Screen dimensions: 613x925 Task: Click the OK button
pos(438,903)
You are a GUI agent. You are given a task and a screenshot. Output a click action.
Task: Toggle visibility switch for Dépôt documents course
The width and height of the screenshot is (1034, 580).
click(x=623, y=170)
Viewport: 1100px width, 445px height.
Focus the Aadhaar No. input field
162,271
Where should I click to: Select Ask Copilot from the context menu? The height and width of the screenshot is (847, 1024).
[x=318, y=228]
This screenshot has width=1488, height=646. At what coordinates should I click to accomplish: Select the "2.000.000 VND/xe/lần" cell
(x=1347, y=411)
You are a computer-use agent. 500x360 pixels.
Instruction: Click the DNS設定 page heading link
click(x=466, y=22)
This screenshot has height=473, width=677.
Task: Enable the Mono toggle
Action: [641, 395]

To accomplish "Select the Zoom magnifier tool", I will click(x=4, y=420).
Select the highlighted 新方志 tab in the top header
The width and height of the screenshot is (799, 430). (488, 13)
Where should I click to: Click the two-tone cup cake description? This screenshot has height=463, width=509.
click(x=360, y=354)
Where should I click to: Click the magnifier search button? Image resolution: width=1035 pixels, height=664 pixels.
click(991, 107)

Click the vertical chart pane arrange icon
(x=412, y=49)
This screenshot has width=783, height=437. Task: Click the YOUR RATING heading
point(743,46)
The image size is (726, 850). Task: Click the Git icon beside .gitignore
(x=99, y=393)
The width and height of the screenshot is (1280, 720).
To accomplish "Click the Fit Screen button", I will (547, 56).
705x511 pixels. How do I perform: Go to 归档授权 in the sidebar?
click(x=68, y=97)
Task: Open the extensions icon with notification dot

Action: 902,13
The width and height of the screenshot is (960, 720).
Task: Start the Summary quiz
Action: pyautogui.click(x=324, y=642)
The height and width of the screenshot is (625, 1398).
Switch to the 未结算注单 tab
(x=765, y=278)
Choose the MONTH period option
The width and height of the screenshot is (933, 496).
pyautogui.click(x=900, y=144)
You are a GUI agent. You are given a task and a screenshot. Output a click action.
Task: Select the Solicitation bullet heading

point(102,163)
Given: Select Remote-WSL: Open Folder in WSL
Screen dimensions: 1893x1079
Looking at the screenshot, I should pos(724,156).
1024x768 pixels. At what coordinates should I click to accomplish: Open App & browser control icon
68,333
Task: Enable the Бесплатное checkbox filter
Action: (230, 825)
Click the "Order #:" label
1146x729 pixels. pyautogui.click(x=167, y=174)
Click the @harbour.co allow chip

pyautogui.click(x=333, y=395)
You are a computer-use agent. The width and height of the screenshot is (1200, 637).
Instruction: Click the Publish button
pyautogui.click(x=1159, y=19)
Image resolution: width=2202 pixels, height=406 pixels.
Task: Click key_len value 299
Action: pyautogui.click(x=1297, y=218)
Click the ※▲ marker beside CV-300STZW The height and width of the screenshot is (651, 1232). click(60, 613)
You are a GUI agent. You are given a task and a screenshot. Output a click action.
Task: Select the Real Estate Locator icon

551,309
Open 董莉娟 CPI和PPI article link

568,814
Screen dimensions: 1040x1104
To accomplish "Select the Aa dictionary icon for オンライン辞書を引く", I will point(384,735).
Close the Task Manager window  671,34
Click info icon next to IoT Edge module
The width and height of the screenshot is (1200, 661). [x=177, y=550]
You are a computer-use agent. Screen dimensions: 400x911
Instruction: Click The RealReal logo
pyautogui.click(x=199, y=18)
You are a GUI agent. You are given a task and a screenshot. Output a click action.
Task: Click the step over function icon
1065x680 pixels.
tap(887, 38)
..............................
- [TASK STATEMENT]
Wherever the line holding "Switch to the 未结算注单 tab" falls in the entries above, copy exactly from it through the line holding "You are a computer-use agent. The", inclusive, and add nothing.

- [RESPONSE BELOW]
Switch to the 未结算注单 tab
(x=765, y=278)
Choose the MONTH period option
The width and height of the screenshot is (933, 496).
pyautogui.click(x=900, y=144)
You are a GUI agent. You are given a task and a screenshot. Output a click action.
Task: Select the Solicitation bullet heading

point(102,163)
Given: Select Remote-WSL: Open Folder in WSL
Screen dimensions: 1893x1079
Looking at the screenshot, I should pos(724,156).
1024x768 pixels. At what coordinates should I click to accomplish: Open App & browser control icon
68,333
Task: Enable the Бесплатное checkbox filter
Action: (230, 825)
Click the "Order #:" label
1146x729 pixels. pyautogui.click(x=167, y=174)
Click the @harbour.co allow chip

pyautogui.click(x=333, y=395)
You are a computer-use agent. The width and height of the screenshot is (1200, 637).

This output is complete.